> **The exercise**
Render all of the data below as a JSON list of strings, with one string for each line and blank lines omitted.

> **Records supplied**
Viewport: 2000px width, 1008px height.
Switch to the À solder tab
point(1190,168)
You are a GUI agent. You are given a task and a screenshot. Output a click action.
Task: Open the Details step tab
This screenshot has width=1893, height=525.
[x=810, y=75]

> **Complete answer**
[
  "Viewport: 2000px width, 1008px height.",
  "Switch to the À solder tab",
  "point(1190,168)",
  "You are a GUI agent. You are given a task and a screenshot. Output a click action.",
  "Task: Open the Details step tab",
  "This screenshot has width=1893, height=525.",
  "[x=810, y=75]"
]